We are open to everyone and invite them to visit the University, Warsaw and Poland. We are looking for people who dream of studying in a place which offers much more than just lectures, workshops and exams. The University of Warsaw is, above all, the biggest scientific centre in Poland. International rankings confirm, that taking into account the general number of research universities in the world – amounting to 20 thousand – the University of Warsaw belongs to the top 2 per cent. We receive the biggest number of grants, both from EU Framework Programmes, and from the national Polish sources. In many areas, our research teams have gained worldwide recognition: astronomers performing large-scale sky-combing projects, archaeologists present in over 20 countries, physicists participating in the activities of CERN or palaeontologists whose discoveries brought about a new perspective on the history of evolution.

 

People are our asset

These successes were achieved by our employees – over 3.5 thousand scientists. Among them, there are many recognized researchers, as well as young talents, who often, after taking some time for an internship abroad, come back to us – the most important thing is that they are able to combine their passion for science with belief in the sense of teaching – transferring their knowledge to students, developing their interests, inspiring others to take up independent studies.

 

Special focus should be directed on the laureates of the European Research Council competitions. The funds from ERC are available to scientists from all around Europe, so Polish scientists compete on equal grounds against their peers from all other countries of the continent. So far, Poland won 14 ERC grants, of which 7 went to the University of Warsaw. In other two projects University participates as the institutional partner, cooperating, among others, with the University of Oxford.

 

Film presentations

We want to show all young people that by selecting the University of Warsaw they will give themselves an opportunity to learn from the best. This evolved into our idea for film presentations of the laureates of European Research Council competitions. We start with assistant professor Piotr Sułkowski from the Faculty of Physics, who won the grant in 2013.

Piotr Sułkowski

The project “Quantum Fields and Knot Homologies” is devoted to the analysis of relations between physics and mathematics, and more precisely – between quantum field theory and string theory, and mathematical knot theory and random matrix theory.
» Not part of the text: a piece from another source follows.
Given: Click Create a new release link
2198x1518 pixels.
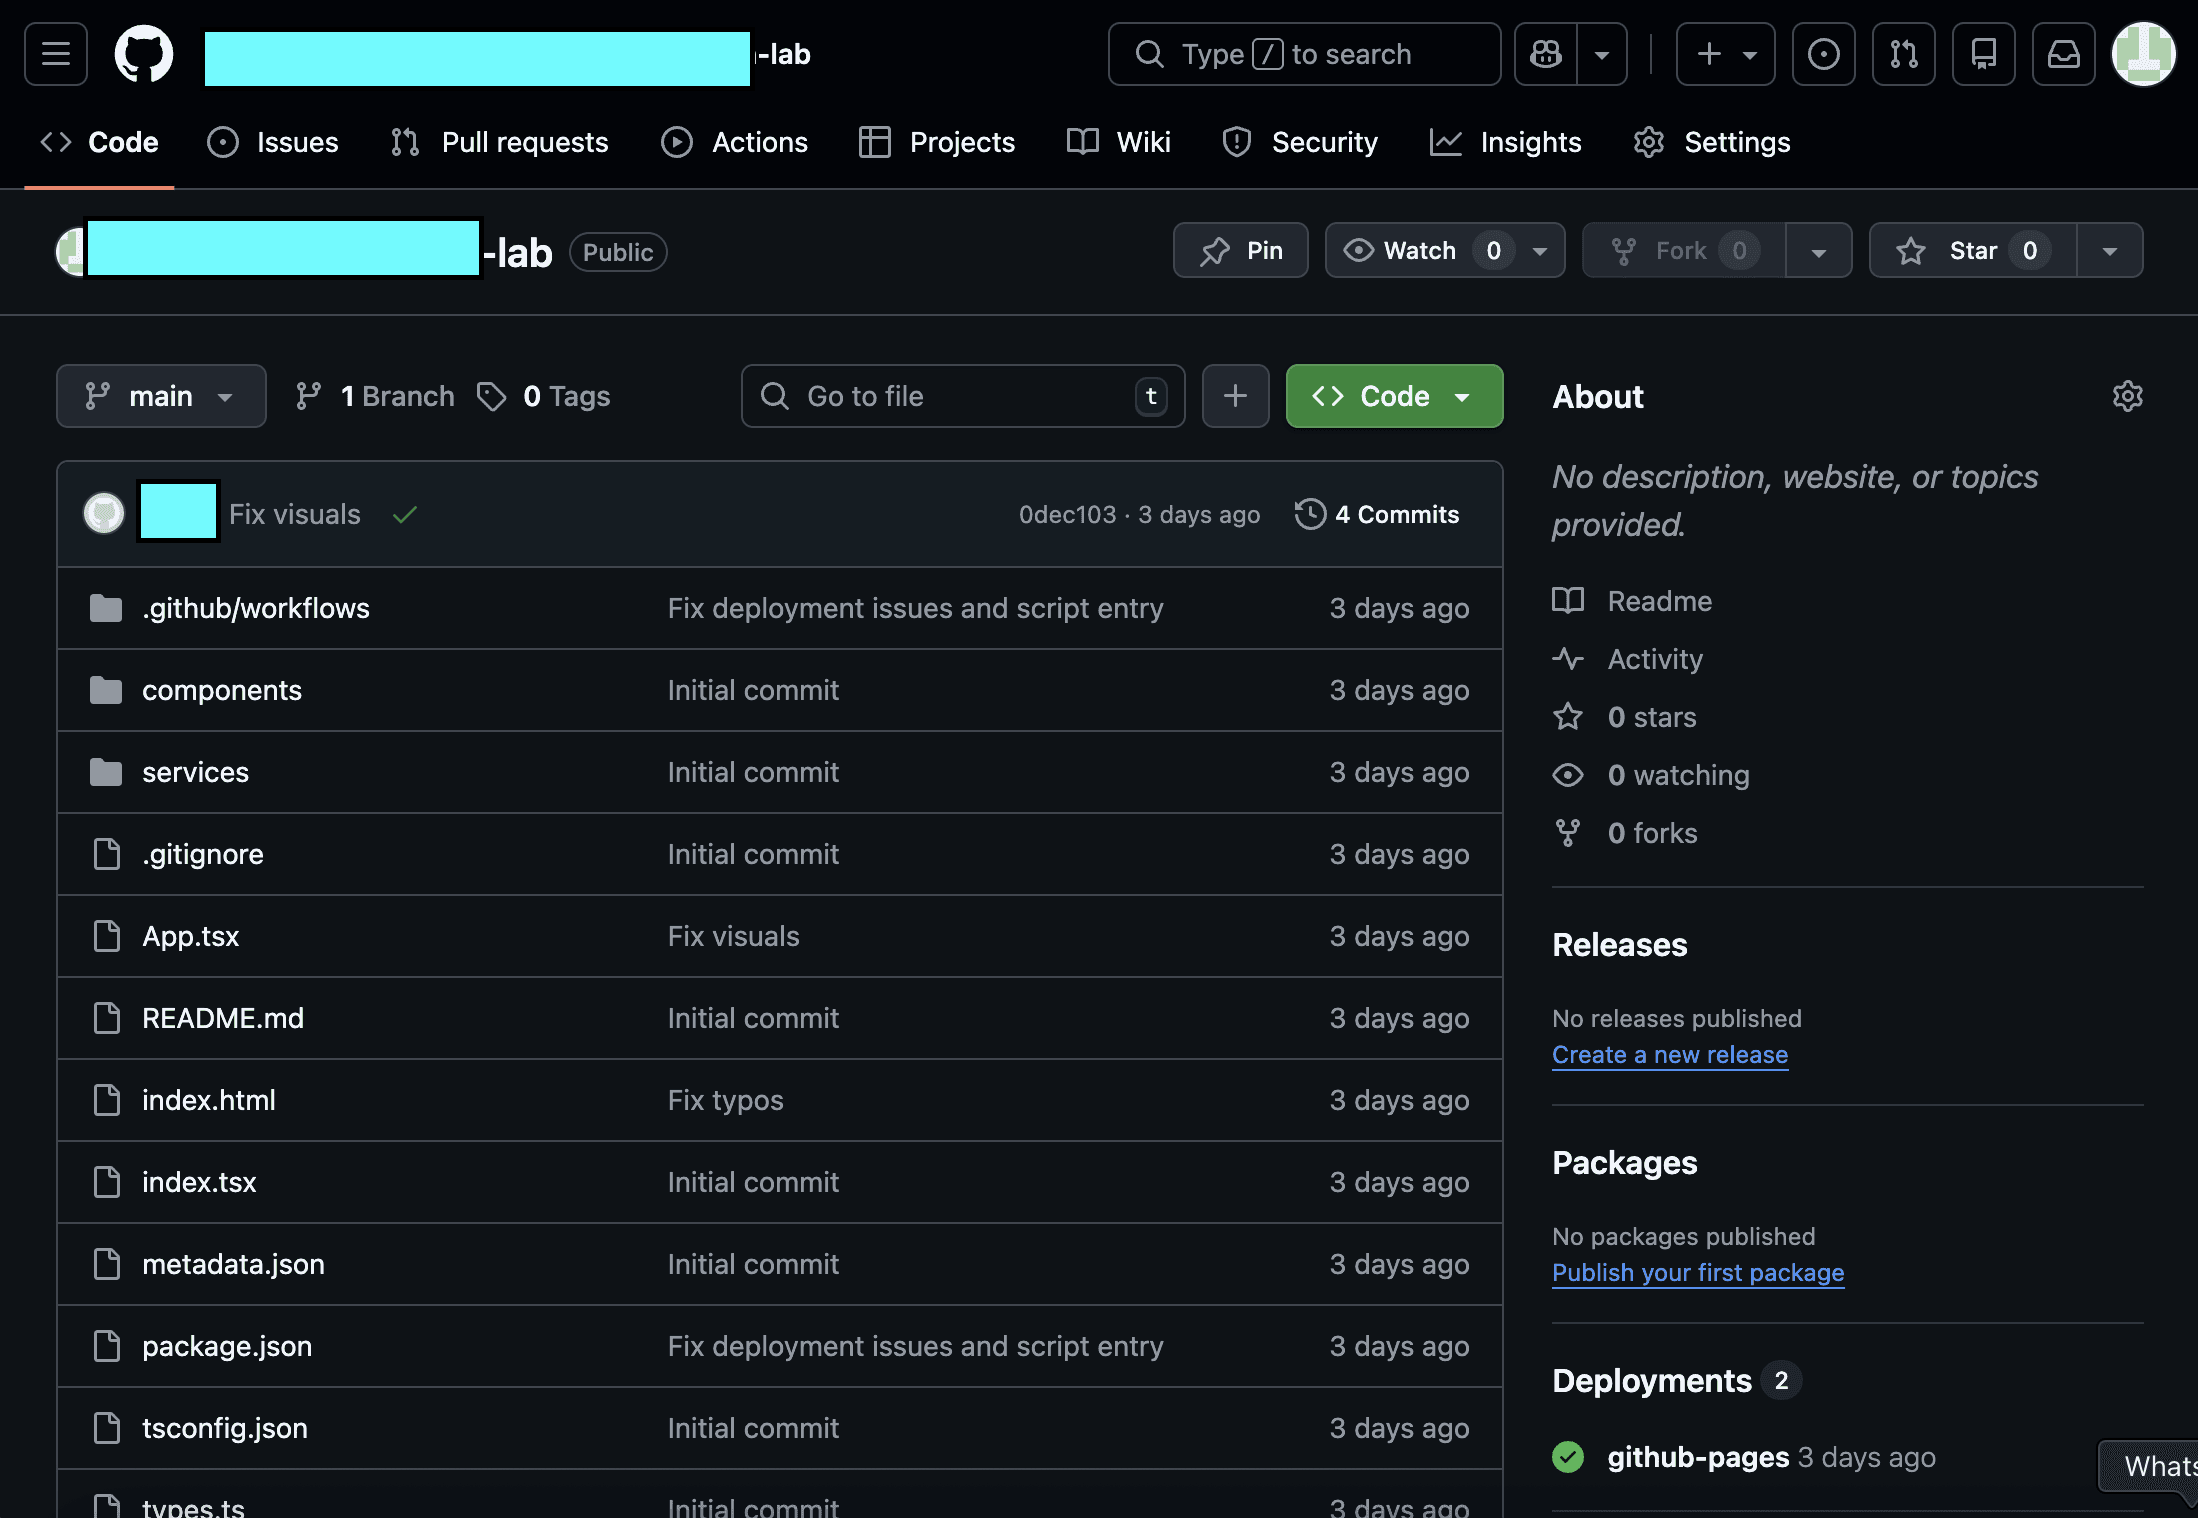Looking at the screenshot, I should (x=1669, y=1055).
Knot theory is a fascinating, and at the same time one of the most mysterious areas in mathematics. On one hand, its main focus are knots, known to us from our everyday life, and on the other hand, it is intimately related to the most abstract questions of contemporary mathematics. Some problems in knot theory – including those with a practical dimension – are so complicated that they cannot be solved by means of the mathematical apparatus currently known to us. It turns out, however, that methods from quantum physics, related to quantum field theory and string theory, surprisingly often make it possible to find astounding solutions to these problems, even though their pure mathematical proof is for the time being beyond our capacities.

 

Piotr Sułkowski works in the Institute of Theoretical Physics of the University of Warsaw, cooperates with the California Institute of Technology (as visiting faculty/associate). He conducted his research in Harvard, University of California in San Diego, University of Bonn, University in Amsterdam. He received a grant of over 1.3 million euro from ERC for 5 years.